Instrucciones -
Reproduce sin ningún cambio todas las entradas que siguen, línea por línea.

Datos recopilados
# # # # # # #
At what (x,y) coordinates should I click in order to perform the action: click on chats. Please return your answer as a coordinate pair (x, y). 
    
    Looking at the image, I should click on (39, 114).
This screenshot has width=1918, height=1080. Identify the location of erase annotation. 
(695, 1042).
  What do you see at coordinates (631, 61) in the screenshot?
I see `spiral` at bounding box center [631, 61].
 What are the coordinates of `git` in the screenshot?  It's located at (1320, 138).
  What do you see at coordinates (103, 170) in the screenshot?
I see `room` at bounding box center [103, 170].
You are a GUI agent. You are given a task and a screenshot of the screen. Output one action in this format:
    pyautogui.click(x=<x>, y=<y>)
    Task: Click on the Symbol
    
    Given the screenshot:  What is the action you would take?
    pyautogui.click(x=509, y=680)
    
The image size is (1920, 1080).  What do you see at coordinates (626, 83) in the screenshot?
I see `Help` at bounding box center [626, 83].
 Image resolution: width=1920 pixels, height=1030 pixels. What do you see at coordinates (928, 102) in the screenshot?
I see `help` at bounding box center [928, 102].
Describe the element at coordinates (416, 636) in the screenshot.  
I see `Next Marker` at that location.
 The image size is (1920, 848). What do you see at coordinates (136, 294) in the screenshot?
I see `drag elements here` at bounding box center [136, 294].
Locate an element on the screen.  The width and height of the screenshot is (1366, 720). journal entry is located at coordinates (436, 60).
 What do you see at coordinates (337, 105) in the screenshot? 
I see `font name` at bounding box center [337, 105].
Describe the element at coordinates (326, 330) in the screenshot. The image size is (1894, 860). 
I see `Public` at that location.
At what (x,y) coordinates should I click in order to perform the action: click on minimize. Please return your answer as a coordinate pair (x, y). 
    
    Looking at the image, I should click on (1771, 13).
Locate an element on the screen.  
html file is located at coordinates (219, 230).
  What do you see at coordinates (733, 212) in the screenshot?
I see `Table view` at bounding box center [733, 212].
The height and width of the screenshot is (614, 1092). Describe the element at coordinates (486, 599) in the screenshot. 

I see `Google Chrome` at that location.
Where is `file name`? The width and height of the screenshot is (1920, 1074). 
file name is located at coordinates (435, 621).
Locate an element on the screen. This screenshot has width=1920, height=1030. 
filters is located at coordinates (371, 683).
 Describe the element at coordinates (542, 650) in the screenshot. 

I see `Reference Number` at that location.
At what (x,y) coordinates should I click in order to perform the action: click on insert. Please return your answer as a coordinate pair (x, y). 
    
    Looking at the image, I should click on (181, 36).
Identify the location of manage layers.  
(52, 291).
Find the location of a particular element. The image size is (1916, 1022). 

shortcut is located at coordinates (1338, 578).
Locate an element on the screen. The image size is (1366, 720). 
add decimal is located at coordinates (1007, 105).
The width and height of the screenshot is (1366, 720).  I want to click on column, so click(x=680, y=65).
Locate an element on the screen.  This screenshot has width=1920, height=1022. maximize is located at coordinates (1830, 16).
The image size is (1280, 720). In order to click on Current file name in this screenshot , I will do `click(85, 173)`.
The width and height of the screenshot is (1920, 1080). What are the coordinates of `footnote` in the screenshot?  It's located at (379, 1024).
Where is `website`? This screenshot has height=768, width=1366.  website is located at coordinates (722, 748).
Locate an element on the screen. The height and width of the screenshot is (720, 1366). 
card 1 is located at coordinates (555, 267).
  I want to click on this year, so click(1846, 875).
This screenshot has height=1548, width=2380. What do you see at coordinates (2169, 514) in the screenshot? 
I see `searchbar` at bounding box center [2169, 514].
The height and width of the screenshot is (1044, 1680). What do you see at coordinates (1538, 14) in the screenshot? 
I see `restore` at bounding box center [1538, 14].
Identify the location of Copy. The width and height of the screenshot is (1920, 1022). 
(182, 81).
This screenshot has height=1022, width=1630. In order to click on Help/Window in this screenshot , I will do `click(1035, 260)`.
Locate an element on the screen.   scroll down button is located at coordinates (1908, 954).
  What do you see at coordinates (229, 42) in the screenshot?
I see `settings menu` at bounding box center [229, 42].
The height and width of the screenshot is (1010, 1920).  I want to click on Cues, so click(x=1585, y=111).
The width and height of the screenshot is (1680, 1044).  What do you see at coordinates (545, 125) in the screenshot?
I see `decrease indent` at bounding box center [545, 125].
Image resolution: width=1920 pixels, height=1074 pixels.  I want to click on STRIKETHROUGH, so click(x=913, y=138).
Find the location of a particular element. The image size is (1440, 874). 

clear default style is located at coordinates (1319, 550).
# # # # # # #
Respuesta -
At what (x,y) coordinates should I click in order to perform the action: click on chats. Please return your answer as a coordinate pair (x, y). 
    
    Looking at the image, I should click on (39, 114).
This screenshot has width=1918, height=1080. Identify the location of erase annotation. 
(695, 1042).
  What do you see at coordinates (631, 61) in the screenshot?
I see `spiral` at bounding box center [631, 61].
 What are the coordinates of `git` in the screenshot?  It's located at (1320, 138).
  What do you see at coordinates (103, 170) in the screenshot?
I see `room` at bounding box center [103, 170].
You are a GUI agent. You are given a task and a screenshot of the screen. Output one action in this format:
    pyautogui.click(x=<x>, y=<y>)
    Task: Click on the Symbol
    
    Given the screenshot:  What is the action you would take?
    pyautogui.click(x=509, y=680)
    
The image size is (1920, 1080).  What do you see at coordinates (626, 83) in the screenshot?
I see `Help` at bounding box center [626, 83].
 Image resolution: width=1920 pixels, height=1030 pixels. What do you see at coordinates (928, 102) in the screenshot?
I see `help` at bounding box center [928, 102].
Describe the element at coordinates (416, 636) in the screenshot.  
I see `Next Marker` at that location.
 The image size is (1920, 848). What do you see at coordinates (136, 294) in the screenshot?
I see `drag elements here` at bounding box center [136, 294].
Locate an element on the screen.  The width and height of the screenshot is (1366, 720). journal entry is located at coordinates (436, 60).
 What do you see at coordinates (337, 105) in the screenshot? 
I see `font name` at bounding box center [337, 105].
Describe the element at coordinates (326, 330) in the screenshot. The image size is (1894, 860). 
I see `Public` at that location.
At what (x,y) coordinates should I click in order to perform the action: click on minimize. Please return your answer as a coordinate pair (x, y). 
    
    Looking at the image, I should click on (1771, 13).
Locate an element on the screen.  
html file is located at coordinates (219, 230).
  What do you see at coordinates (733, 212) in the screenshot?
I see `Table view` at bounding box center [733, 212].
The height and width of the screenshot is (614, 1092). Describe the element at coordinates (486, 599) in the screenshot. 

I see `Google Chrome` at that location.
Where is `file name`? The width and height of the screenshot is (1920, 1074). 
file name is located at coordinates (435, 621).
Locate an element on the screen. This screenshot has width=1920, height=1030. 
filters is located at coordinates (371, 683).
 Describe the element at coordinates (542, 650) in the screenshot. 

I see `Reference Number` at that location.
At what (x,y) coordinates should I click in order to perform the action: click on insert. Please return your answer as a coordinate pair (x, y). 
    
    Looking at the image, I should click on (181, 36).
Identify the location of manage layers.  
(52, 291).
Find the location of a particular element. The image size is (1916, 1022). 

shortcut is located at coordinates (1338, 578).
Locate an element on the screen. The image size is (1366, 720). 
add decimal is located at coordinates (1007, 105).
The width and height of the screenshot is (1366, 720).  I want to click on column, so click(x=680, y=65).
Locate an element on the screen.  This screenshot has width=1920, height=1022. maximize is located at coordinates (1830, 16).
The image size is (1280, 720). In order to click on Current file name in this screenshot , I will do `click(85, 173)`.
The width and height of the screenshot is (1920, 1080). What are the coordinates of `footnote` in the screenshot?  It's located at (379, 1024).
Where is `website`? This screenshot has height=768, width=1366.  website is located at coordinates (722, 748).
Locate an element on the screen. The height and width of the screenshot is (720, 1366). 
card 1 is located at coordinates (555, 267).
  I want to click on this year, so click(1846, 875).
This screenshot has height=1548, width=2380. What do you see at coordinates (2169, 514) in the screenshot? 
I see `searchbar` at bounding box center [2169, 514].
The height and width of the screenshot is (1044, 1680). What do you see at coordinates (1538, 14) in the screenshot? 
I see `restore` at bounding box center [1538, 14].
Identify the location of Copy. The width and height of the screenshot is (1920, 1022). 
(182, 81).
This screenshot has height=1022, width=1630. In order to click on Help/Window in this screenshot , I will do `click(1035, 260)`.
Locate an element on the screen.   scroll down button is located at coordinates (1908, 954).
  What do you see at coordinates (229, 42) in the screenshot?
I see `settings menu` at bounding box center [229, 42].
The height and width of the screenshot is (1010, 1920).  I want to click on Cues, so click(x=1585, y=111).
The width and height of the screenshot is (1680, 1044).  What do you see at coordinates (545, 125) in the screenshot?
I see `decrease indent` at bounding box center [545, 125].
Image resolution: width=1920 pixels, height=1074 pixels.  I want to click on STRIKETHROUGH, so click(x=913, y=138).
Find the location of a particular element. The image size is (1440, 874). 

clear default style is located at coordinates (1319, 550).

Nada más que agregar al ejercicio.